* _Requisitos del ejercicio_:
(a) Indique si cada afirmación concuerda con el texto sobre la base social de la izquierda, respondiendo sí o no y citando literalmente las palabras que lo determinan: (i) la base social debe reunir condiciones objetivas compartidas, amplia cohesión y un grado de intervención suficiente; (ii) el debate sobre quién debe hacer la revolución ya está resuelto; (iii) la estructura social de la Rusia zarista coincide con la de la Rusia actual.
(b) Continúe el texto sobre la base social de la izquierda a partir de su última oración.

Toda transformación de la sociedad debe estar respaldada por una base social suficientemente sólida y amplia que apoye y promueva los cambios que se realizan. Y da la sensación de que es en la búsqueda y mantenimiento de esta base social en lo que la izquierda más se ha equivocado en los últimos años, algo que se deduce fácilmente al ver la profunda desorientación en general de la izquierda alternativa actual. La izquierda como ideología llamaba a la revolución pero se mostraba dubitativa al precisar quién tenía que hacerla. ¿Los trabajadores de las industrias? ¿los agricultores? ¿los estudiantes, como en el mayo del 68? ¿los movimientos de movimientos? ¿la multitud? ¿los ecologistas? ¿las feministas? ¿los controladores?

Lamentablemente me temo que todavía seguimos en las mismas. Pero el hecho es incontestable: necesitamos encontrar nuestra base social, es decir, el sujeto histórico que transforme el actual sistema económico y construya una sociedad diferente. Suele haber acuerdo en que esa base social, por lo pronto, debe tener unas condiciones objetivas compartidas, una amplia cohesión y un grado de intervención suficiente (Tablas, 2007).

Ahora bien, la sociedad se ha estructurado de formas muy distintas a lo largo de la historia. En términos clásicos se suele decir que la estructura de clases se modifica en relación al cambio en las relaciones de producción o, lo que viene a ser lo mismo, que la tecnología y los cambios políticos modifican la forma en que se relacionan  las personas como colectivos. Bajo el feudalismo la sociedad se organizaba de forma distinta a como lo hacía el capitalismo del siglo XIX o a como lo hace el capitalismo actual. La estructura social de la Rusia zarista no es en absoluto la misma que la estructura social de la Rusia actual o de la Francia de las guillotinas.

Por eso tenemos la obligación de comprender cómo funciona, se estructura y se reproduce el capitalismo actual. Sería impensable esperar que los mineros hicieran hoy la revolución en España, si bien esa hipótesis no era tan improbable en la España de los años treinta. El debate sobre quién debe hacer la revolución sigue abierto.

Una perspectiva de clase y economicista

Yo tengo una perspectiva de clase y, en concreto, pienso en los colectivos en relación a su posición en el sistema económico. Lo hago así porque entiendo que nuestra supervivencia y condición de vida como seres humanos depende, en última instancia, de los ingresos que se reciben en el marco del sistema económico capitalista. Todos ocupamos un lugar en este sistema, y éste tiene su núcleo en el proceso de acumulación (que determina la capacidad del sistema para reproducirse en el tiempo). Por eso en un alto nivel de abstracción se habla del conflicto capital-trabajo, y por ende la sociedad se divide teóricamente en capitalistas y trabajadores.

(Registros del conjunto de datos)

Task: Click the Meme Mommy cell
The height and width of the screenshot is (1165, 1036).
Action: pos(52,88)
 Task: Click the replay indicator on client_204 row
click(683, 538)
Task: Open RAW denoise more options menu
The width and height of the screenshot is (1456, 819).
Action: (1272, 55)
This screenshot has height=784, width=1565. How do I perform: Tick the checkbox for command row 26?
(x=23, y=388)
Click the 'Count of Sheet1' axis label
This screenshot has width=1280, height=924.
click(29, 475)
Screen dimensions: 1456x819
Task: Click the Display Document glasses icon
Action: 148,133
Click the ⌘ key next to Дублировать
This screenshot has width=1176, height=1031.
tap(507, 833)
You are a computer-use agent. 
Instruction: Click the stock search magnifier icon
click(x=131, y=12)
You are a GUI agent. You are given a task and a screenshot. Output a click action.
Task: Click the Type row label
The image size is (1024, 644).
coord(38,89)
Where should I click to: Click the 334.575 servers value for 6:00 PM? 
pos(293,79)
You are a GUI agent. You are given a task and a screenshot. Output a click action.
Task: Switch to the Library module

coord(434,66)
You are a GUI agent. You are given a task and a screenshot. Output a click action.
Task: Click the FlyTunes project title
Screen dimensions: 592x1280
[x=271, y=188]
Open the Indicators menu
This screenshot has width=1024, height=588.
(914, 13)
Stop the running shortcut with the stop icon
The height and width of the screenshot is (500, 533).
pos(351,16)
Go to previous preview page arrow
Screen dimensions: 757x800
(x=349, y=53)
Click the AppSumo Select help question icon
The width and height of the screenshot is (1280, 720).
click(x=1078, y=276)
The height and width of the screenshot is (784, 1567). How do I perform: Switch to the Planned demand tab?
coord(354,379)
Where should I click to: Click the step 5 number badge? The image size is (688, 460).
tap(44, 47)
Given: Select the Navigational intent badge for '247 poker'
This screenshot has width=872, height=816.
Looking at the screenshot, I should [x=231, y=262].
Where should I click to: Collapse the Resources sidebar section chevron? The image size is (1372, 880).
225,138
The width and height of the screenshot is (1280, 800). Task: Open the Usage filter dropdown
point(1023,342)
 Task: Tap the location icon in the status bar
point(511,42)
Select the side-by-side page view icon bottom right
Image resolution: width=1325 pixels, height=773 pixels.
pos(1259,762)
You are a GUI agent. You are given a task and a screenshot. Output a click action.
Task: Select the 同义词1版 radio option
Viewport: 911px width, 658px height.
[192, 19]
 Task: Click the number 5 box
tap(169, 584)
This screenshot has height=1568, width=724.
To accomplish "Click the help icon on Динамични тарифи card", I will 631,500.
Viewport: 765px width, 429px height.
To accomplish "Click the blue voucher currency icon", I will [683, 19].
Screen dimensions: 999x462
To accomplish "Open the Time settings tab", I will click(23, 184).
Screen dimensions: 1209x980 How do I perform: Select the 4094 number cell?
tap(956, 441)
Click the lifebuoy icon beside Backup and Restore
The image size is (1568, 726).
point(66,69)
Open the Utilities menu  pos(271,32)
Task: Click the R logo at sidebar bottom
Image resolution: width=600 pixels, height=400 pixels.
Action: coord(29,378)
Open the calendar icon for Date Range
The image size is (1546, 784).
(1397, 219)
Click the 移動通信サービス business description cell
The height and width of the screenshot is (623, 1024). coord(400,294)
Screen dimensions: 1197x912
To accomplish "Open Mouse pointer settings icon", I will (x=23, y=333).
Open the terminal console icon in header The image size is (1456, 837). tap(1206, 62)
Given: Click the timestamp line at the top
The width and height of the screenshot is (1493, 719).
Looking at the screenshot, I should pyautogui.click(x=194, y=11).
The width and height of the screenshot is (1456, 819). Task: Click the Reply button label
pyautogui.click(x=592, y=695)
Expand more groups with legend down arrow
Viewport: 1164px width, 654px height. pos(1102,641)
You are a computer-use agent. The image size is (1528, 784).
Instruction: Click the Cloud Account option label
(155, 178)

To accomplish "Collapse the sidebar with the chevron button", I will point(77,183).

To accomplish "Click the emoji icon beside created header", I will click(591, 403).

* _Resultados del ejercicio_:
(a)
(i) Sí: «debe tener unas condiciones objetivas compartidas, una amplia cohesión y un grado de intervención suficiente».
(ii) No: «El debate sobre quién debe hacer la revolución sigue abierto».
(iii) No: «La estructura social de la Rusia zarista no es en absoluto la misma que la estructura social de la Rusia actual».

(b)
Sabido es que esto es pura abstracción y que en la realidad material, cuando descendemos a lo concreto, encontramos que este esquema se difumina. No existe la clase capitalista o la clase trabajadora como tal, homogénea y organizada. Los trabajadores, como los capitalistas, se encuentran divididos en intereses y funciones. Mientras los trabajadores de las fábricas de principios del siglo pasado solían mantener un sentimiento de comunidad e identidad compartido, hoy los rasgos comunes entre los trabajadores (de hostelería y de banca, por ejemplo) son mucho menores. Los trabajadores, o la clase trabajadora como un abstracto, se encuentran mucho más fragmentados.

Pero lo mismo le ocurre a los capitalistas. Los intereses de los capitalistas productivos y los capitalistas financieros son muy diferentes, especialmente en las últimas décadas. Recordemos que el capitalista financiero (definido como aquel que presta dinero al capitalista productivo para que éste pueda invertir en actividades de la llamada economía real) viene a compartir parte de la ganancia del capitalista productivo. Es una punción sobre su ganancia; hay una relación contradictoria entre ambos tipos de capitalistas. Por ejemplo, mientras al capitalista financiero le interesa necesariamente un mercado global, liberalizado completamente, al capitalista productivo puede no venirle nada bien esa medida (por la presión a la que se ve sometido por la competencia mundial). De la misma forma, los grandes capitalistas se distinguen perfectamente de los pequeños y medianos capitalistas, algo que puede comprobarse en su forma de organizarse (en España existe la patronal de las grandes empresas -CEOE- y la patronal de las pequeñas y medianas empresas -CEPYME-) y en las demandas que realizan.

En definitiva, nos encontramos con una sociedad en la que las clases sociales luchan entre sí (ver un ejemplo de categorización actual de las clases sociales), para lo cual se organizan en torno a intereses comunes, tratando de influir en las decisiones políticas que configurarán el espacio económico en el que operan. En el caso de los capitalistas buscando su supervivencia en tanto que capitalistas y en el caso de los trabajadores intentando mantener y promover mejoras formas de vivir (1).

A muchos puede parecerle esta teoría trasnochada. Desde luego, no es nueva. No obstante es profundamente actual. Lo vemos día a día cuando los empresarios españoles se reúnen con Zapatero, viendo cómo todas las clases capitalistas se organizan y montan think tanks para influir en la sociedad, viendo cómo los grupos de interés presionan en la Unión Europea o comprobando que, por encima de cualquier otro aspecto identitario (etnia, nacionalidad o género) los capitalistas financieros pactan, se refuerzan entre ellos y conforman una verdadera élite social.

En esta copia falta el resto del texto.